===== EXCERPTED PASSAGE

Seattle hasn’t picked in the top 10 since 2010 (Russell Okung) and in fact since 2012 (Bruce Irvin) has made any first round selections only once (Germain Ifedi, last year). Indeed, the Seahawks have only picked in the top 10 three times since 1997, when a flurry of trades and the looming ownership swap enabled two such selections—which became Pro Bowl cornerback Shawn Springs and Pro Football Hall of Famer Walter Jones.
In 2017, draft experts have been saying the premier players should all be chosen within the first 10 or 15 selections—with the next tier not dropping off until the middle of the second round—making a slight move forward not all that valuable unless John Schneider’s scouts can identify a proper steal, and increasing the premium on picks at the very top of the draft. So there’s almost zero chance Seattle ends up with anything like a top-five choice, of which the Seahawks have only used seven in their entire history, including Springs: Steve Niehaus (1976), Kenny Easley (1981), Curt Warner (1983), Cortez Kennedy (1990), Rick Mirer (1993) and Aaron Curry (2009).
Although Curry and Niehaus were whiffs (and even Niehaus was NFC defensive rookie of the year in Seattle’s inaugural season before multiple knee injuries shortly ended his career), that’s a pretty stellar record: two Hall of Famers in Easley and Kennedy, Warner who was a very important player for the franchise during its first great success in the 1980s—and even Mirer, though disappointing, got flipped into the 1997 draft haul that produced Jones and Springs through a trade with the Chicago Bears. And still, after 41 years the Seahawks have never held the first-overall pick in the college draft, a detail more recently highlighted in a list published Thursday by NFL.com’s Elliot Harrison ranking the top selections in each of the last 50 years.

==========
===== DATA LISTING

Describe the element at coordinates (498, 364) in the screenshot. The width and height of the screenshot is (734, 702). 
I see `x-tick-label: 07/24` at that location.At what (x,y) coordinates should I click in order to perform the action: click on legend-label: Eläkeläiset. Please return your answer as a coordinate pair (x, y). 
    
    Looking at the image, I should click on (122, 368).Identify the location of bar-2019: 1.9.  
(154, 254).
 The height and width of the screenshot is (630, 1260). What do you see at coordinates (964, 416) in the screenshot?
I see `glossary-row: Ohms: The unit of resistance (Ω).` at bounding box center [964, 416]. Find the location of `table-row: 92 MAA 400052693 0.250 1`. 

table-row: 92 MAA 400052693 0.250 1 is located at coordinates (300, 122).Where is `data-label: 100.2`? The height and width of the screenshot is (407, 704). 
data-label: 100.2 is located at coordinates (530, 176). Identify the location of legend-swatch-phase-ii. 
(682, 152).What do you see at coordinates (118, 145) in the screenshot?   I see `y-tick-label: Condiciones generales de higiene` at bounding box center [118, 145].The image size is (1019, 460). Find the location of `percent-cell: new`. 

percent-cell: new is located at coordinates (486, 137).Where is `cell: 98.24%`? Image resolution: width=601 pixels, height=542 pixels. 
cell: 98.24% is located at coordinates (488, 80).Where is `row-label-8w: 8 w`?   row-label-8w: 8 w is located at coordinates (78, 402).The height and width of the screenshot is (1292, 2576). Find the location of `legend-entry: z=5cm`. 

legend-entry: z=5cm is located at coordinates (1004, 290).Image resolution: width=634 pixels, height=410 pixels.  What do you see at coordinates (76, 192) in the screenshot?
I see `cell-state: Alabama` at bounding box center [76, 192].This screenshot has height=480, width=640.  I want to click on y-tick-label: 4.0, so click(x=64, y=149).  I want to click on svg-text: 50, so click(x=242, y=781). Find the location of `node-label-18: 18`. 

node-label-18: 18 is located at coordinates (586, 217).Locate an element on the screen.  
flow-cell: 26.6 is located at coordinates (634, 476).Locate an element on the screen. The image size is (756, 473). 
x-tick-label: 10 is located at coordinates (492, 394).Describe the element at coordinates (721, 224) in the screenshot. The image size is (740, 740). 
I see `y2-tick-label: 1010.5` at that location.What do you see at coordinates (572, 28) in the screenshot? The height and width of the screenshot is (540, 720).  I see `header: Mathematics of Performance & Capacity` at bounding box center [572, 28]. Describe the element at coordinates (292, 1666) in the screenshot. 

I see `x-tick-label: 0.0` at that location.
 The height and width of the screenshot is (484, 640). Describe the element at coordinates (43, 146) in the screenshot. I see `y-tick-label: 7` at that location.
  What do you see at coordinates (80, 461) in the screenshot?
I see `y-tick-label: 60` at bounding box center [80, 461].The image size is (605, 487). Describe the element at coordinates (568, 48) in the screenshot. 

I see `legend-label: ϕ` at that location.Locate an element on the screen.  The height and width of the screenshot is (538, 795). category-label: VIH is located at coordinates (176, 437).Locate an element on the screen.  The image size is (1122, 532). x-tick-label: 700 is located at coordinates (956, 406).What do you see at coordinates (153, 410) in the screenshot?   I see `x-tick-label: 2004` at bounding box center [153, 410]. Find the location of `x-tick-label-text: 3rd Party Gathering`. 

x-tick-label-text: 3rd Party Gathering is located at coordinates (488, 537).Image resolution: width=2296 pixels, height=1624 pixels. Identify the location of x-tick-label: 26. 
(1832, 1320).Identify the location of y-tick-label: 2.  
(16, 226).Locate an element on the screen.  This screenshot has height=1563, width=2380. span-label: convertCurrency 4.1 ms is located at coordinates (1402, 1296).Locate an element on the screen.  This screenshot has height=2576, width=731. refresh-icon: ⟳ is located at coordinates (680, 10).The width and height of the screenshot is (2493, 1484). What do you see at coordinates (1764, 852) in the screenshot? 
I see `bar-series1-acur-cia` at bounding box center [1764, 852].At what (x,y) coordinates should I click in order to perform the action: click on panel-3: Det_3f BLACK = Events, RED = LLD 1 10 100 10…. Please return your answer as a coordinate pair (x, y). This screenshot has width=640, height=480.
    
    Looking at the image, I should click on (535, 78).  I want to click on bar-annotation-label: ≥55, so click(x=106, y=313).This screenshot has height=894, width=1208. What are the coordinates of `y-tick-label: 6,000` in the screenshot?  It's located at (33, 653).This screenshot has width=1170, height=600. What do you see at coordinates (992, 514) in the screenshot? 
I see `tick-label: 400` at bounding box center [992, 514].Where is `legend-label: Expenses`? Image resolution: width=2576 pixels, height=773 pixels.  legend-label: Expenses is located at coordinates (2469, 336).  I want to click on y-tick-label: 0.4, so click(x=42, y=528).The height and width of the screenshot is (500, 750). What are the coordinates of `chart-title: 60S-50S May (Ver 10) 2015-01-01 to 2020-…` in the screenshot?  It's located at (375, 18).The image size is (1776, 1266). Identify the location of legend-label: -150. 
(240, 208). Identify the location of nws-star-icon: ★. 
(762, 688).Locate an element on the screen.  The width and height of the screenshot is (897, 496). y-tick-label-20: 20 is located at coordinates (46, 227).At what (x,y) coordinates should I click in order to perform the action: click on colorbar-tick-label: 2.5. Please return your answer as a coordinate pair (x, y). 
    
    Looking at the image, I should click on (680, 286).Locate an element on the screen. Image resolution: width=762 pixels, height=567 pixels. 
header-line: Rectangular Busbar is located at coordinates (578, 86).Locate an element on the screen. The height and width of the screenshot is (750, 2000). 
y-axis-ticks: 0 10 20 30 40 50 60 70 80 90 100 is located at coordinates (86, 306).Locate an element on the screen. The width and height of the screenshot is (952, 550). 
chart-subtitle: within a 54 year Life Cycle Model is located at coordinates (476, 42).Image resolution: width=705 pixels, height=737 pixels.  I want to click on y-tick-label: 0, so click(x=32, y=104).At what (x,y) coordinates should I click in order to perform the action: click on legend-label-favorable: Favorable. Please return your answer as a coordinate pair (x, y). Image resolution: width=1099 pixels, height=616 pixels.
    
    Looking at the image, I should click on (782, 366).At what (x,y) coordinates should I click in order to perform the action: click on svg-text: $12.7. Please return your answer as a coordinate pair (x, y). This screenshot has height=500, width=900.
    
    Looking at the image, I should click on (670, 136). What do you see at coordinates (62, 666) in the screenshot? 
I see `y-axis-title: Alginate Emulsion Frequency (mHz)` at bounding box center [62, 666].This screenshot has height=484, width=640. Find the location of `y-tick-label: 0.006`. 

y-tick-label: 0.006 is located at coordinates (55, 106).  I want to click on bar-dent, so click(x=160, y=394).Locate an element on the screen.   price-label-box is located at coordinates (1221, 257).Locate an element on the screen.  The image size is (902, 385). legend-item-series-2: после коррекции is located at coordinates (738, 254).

==========

**PROBLEMS AND TASKS**
1 – List every player the Seahawks draft-history passage names as one of Seattle's top-five draft choices.
2 – Extend the passage on the Seahawks' draft history, continuing from its final sentence.
The records have no connection to the text.

**PER-TASK ANSWERS**
1 –
Shawn Springs (1997)
Steve Niehaus (1976)
Kenny Easley (1981)
Curt Warner (1983)
Cortez Kennedy (1990)
Rick Mirer (1993)
Aaron Curry (2009)

2 –
Although the list itself has some head-scratching placements—Niners Nation points out how career milquetoast Alex Smith edges hirsute wunderkind Andrew Luck, but for my chips the greater snub is that both somehow outrank Michael Vick (whose meteoric fall from grace rubs many the wrong way but whose onfield body of work in my view puts him ahead of any other No. 1 of the new century so far, with potential challengers only in Cam Newton and Eli Manning)—the main point of interest for Seattle fans is the total absence of the home team. Although that fact has definitely made draft season a little less exciting for us folks over the years, it’s yet another testament to the infrequency of truly miserable Seahawks seasons. Seattle has never been the worst of the worst, and also scarcely even been in such dire need as to scramble for a trade to the top of the draft.
The Seahawks share that honor during the Super Bowl era with the Green Bay Packers, Chicago Bears, Philadelphia Eagles, Washington Redskins (plus technically the Baltimore Ravens and Jacksonville Jaguars, both of whom have been around only about half as long, and Tennessee Titans although as the Houston Oilers that franchise picked first twice; also the Denver Broncos and New York Giants but both of these once traded for the selected player following the draft) and somehow too the Arizona Cardinals.
So it’s not an exclusive deal. But in comparison the Indianapolis Colts have chosen first six times (counting the trade that became Denver’s John Elway), the Tampa Bay Buccaneers five, the Buffalo Bills and New England Patriots four each—and the Atlanta Falcons, Cincinnati Bengals, Dallas Cowboys and Los Angeles Rams three times, including the worst pick of them all according to Harrison: Jared Goff.